Can I start a sentence with "em dash"?

Ahmed Al Saady

Senior Member
Hi, everyone!
I hope everything's alright.
Can I start a sentence with "em dash"?
I.e., can I say
"His entire life—he feared falling in love with a woman until he'd met her"
instead of
"He feared falling in love with a woman—his entire life—until he'd met her"?
Thank you very much!
Last edited:
  • Ahmed Al Saady

    Senior Member
    Neither of your sentences begin with an em dash :confused::confused:, but they don't seem to make any sense as they stand.Can you please provide context, as we always plead?

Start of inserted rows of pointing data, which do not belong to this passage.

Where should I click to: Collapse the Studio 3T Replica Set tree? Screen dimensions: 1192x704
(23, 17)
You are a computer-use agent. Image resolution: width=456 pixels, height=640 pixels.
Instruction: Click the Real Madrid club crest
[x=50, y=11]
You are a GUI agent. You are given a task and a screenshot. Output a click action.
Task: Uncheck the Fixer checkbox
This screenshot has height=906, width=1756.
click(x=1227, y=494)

    As a side note, I suggest you check your use of alright hjere: alright - Dictionary of English
    First and foremost,
    thank you very much for the explanation and the link,
    and I hope you'll excuse the miswriting of the question I've typed.
    Well, generally, learning something new is a wonderful thing,
    which is why I'm here, so that I learn, from good teachers like you, how to write English correctly.
    Anyway, it means that I cannot say, for instance,
    1. "I don't know?—maybe she likes the way he writes."
    instead of
    2. "Maybe she likes the way he writes—I don't know?"
    I.e., I cannot use "em dash" the way I did in the sentence number 1, can I?
    Thanks again!


    Senior Member
    English - South-East England
    There are no strict rules for the dash. In dialogue I use it for a person breaking off suddenly; this might be at the end of a complete sentence, or in the middle of one. Then another person might speak, or the first speaker might continue. If they continue, what they say next might or might not be a continuation of the first sentence. The only impact of this is whether that new part begins with a capital letter. When I write dialogue, sometimes I have trouble deciding, and recently I went through some old writing changing my choices. So, do what you like with it: there is nothing in English style or conventions that stops you.